_Material for this exercise_.

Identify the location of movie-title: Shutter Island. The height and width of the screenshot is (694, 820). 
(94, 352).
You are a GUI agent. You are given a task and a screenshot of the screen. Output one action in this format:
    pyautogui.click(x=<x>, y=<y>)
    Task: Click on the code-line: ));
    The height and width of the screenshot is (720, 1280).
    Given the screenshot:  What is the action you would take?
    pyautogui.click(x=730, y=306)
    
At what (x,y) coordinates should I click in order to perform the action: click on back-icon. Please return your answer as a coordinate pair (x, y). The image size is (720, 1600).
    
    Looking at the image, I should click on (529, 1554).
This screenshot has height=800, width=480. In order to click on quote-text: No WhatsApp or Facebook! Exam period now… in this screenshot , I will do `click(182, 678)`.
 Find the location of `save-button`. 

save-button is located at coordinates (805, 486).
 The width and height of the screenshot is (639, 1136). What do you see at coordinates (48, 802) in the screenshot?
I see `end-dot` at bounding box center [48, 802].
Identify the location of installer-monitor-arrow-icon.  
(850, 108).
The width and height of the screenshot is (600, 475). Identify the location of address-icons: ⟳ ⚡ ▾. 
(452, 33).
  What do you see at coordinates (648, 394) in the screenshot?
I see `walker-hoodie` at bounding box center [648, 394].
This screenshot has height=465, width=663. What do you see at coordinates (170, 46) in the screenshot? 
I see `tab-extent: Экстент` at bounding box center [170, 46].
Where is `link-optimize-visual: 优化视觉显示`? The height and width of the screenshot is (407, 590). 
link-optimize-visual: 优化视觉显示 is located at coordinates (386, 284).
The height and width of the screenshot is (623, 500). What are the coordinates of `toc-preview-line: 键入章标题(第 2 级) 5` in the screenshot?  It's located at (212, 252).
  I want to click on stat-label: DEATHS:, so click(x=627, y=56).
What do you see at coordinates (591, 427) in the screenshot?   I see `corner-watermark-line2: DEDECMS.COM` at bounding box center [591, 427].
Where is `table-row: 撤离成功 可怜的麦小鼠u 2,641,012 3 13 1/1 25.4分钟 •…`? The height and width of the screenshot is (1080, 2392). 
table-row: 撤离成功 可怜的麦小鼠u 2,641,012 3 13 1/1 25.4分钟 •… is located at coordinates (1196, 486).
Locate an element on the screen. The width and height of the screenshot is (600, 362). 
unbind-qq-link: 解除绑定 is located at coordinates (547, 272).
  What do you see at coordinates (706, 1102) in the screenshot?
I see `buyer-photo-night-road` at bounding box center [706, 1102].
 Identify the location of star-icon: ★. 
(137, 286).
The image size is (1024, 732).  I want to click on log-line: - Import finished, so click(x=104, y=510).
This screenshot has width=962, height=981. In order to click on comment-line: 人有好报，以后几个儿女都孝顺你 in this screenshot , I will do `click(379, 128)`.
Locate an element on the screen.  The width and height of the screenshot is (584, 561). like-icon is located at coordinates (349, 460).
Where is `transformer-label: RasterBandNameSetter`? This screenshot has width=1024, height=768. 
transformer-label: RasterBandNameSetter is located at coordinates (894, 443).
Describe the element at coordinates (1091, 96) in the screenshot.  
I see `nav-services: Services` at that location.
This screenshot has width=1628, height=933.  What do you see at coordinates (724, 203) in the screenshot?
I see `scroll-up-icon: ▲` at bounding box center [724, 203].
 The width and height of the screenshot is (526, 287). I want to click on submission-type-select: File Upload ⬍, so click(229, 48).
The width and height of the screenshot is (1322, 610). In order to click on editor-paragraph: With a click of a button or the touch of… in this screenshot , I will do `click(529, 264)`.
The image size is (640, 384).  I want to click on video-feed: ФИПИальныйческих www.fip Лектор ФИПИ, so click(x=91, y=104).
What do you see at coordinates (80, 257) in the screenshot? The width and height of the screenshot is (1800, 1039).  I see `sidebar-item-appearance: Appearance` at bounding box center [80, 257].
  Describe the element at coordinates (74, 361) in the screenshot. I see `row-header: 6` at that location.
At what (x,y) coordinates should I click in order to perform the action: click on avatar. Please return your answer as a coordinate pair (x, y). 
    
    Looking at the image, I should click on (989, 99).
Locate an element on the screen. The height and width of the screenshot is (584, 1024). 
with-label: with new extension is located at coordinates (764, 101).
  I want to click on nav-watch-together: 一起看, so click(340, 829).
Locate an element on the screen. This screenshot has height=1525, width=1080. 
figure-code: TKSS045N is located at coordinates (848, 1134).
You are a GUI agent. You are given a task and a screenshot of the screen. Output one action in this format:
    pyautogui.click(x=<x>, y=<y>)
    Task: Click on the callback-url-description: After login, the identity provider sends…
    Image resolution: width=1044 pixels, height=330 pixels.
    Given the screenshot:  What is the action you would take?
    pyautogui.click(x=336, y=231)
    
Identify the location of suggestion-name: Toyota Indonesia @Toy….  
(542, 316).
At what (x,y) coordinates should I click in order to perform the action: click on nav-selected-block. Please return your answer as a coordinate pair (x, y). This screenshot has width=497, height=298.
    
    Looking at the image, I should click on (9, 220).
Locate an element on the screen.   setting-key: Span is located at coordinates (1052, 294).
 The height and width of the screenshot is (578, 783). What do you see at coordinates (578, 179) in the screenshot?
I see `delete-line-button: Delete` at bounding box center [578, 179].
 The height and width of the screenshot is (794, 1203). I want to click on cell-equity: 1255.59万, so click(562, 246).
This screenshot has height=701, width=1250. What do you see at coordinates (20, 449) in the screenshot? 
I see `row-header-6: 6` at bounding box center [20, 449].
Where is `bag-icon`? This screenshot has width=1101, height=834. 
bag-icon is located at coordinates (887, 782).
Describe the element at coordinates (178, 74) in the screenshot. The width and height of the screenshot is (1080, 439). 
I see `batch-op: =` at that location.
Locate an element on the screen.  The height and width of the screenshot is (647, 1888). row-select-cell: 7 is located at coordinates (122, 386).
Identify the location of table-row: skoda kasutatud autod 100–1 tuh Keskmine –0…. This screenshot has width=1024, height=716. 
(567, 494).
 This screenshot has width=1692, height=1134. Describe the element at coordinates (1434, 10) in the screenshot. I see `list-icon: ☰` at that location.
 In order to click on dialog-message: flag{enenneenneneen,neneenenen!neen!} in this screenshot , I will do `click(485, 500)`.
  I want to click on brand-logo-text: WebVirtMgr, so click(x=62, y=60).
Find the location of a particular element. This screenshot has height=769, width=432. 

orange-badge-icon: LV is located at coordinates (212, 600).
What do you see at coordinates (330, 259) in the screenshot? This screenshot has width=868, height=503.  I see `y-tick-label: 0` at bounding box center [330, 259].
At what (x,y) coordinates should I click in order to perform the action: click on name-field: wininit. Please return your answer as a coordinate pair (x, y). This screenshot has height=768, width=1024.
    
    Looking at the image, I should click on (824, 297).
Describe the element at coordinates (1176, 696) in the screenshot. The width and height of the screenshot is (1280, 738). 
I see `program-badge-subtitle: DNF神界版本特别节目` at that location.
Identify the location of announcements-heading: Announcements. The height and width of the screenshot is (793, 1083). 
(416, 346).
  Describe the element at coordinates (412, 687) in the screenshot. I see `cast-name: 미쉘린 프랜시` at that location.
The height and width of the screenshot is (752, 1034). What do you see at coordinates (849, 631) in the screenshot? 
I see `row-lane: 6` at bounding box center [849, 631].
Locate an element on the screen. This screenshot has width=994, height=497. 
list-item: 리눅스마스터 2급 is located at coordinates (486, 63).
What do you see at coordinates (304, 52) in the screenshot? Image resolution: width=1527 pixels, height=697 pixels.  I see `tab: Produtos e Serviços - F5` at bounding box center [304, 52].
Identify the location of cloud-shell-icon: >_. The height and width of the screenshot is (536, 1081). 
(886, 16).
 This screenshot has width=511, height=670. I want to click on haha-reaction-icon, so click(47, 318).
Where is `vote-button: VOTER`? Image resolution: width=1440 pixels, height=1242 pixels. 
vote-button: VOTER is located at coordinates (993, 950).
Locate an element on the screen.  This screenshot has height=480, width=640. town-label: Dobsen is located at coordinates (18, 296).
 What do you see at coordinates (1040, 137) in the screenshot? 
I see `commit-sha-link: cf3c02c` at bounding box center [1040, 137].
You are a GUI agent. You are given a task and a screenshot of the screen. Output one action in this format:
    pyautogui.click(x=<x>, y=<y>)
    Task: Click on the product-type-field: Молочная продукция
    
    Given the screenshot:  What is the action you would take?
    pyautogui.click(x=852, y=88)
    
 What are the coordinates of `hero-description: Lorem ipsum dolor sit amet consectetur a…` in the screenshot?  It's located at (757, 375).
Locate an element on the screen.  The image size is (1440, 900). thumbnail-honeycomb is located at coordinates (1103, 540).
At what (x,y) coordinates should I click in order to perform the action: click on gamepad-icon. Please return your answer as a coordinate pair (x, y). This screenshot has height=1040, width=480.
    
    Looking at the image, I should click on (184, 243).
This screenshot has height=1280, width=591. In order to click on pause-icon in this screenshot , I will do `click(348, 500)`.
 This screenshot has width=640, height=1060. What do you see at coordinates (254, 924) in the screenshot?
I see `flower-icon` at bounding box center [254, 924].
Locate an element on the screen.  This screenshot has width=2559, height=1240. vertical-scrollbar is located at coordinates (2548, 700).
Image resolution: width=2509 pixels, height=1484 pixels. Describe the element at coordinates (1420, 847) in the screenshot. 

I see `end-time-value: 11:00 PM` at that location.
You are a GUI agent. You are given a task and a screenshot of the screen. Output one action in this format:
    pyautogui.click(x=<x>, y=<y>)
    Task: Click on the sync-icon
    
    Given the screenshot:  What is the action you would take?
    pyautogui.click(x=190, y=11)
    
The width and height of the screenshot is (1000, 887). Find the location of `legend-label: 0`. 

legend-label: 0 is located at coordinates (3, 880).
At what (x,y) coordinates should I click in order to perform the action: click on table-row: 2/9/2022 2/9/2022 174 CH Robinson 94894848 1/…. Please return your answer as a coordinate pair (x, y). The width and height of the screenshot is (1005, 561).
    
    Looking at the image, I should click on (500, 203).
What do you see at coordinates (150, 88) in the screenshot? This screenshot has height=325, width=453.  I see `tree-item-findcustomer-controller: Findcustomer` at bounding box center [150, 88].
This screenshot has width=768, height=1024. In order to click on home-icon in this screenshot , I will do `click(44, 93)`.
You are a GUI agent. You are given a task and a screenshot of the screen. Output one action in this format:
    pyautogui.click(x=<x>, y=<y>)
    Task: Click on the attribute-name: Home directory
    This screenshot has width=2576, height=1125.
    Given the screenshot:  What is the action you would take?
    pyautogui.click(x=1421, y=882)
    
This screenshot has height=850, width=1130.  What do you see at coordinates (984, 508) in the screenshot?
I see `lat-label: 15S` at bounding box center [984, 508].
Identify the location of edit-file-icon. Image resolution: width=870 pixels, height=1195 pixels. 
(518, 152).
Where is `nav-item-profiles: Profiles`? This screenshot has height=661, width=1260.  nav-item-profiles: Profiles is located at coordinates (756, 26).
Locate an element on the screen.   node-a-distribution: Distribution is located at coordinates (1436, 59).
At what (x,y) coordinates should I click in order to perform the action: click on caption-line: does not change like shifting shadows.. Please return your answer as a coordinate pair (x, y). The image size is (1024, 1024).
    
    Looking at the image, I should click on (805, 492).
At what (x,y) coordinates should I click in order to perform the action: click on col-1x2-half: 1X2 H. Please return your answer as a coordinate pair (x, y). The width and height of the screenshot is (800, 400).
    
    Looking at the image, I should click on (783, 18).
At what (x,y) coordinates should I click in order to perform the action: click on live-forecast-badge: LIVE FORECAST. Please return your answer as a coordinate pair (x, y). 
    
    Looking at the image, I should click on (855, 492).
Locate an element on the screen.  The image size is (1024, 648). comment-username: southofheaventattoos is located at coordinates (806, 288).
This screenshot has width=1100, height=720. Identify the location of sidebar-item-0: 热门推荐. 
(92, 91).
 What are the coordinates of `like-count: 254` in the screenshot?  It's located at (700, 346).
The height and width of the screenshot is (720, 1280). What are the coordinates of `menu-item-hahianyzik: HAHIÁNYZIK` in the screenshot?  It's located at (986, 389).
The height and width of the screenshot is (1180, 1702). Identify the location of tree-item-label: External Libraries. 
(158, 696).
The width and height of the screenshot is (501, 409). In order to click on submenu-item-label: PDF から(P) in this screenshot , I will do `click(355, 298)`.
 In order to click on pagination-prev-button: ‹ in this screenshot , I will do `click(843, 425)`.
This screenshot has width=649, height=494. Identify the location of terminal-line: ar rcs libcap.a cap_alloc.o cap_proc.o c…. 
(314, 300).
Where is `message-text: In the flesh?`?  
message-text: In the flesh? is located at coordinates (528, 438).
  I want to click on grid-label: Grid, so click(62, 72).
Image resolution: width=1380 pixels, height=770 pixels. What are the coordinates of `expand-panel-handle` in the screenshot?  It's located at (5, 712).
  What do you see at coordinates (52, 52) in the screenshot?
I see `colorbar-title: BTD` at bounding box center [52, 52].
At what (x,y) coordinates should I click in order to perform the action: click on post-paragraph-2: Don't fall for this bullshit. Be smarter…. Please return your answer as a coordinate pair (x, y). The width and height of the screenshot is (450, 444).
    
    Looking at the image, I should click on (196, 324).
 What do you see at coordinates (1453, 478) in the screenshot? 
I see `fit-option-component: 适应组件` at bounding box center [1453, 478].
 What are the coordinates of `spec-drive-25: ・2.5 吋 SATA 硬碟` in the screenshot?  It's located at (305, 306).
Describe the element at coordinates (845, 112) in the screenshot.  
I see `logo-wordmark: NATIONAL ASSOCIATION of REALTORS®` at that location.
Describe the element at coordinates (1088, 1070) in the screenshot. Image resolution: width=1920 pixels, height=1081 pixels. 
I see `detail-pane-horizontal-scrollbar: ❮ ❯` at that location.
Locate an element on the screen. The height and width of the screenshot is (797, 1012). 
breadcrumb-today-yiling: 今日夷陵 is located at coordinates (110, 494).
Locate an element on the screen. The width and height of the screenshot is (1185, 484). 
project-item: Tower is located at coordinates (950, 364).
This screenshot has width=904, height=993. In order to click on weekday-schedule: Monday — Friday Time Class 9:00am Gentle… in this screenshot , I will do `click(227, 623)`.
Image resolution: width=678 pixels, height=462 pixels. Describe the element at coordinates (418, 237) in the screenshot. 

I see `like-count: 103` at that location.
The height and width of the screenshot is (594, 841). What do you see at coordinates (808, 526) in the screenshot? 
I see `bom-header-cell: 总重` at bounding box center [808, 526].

_To-do item_.
Reproduce the lines verbatim, from the start of the records through the line containing "pyautogui.click(x=730, y=306)", including both ends.

_Task result_.
Identify the location of movie-title: Shutter Island. The height and width of the screenshot is (694, 820). 
(94, 352).
You are a GUI agent. You are given a task and a screenshot of the screen. Output one action in this format:
    pyautogui.click(x=<x>, y=<y>)
    Task: Click on the code-line: ));
    The height and width of the screenshot is (720, 1280).
    Given the screenshot:  What is the action you would take?
    pyautogui.click(x=730, y=306)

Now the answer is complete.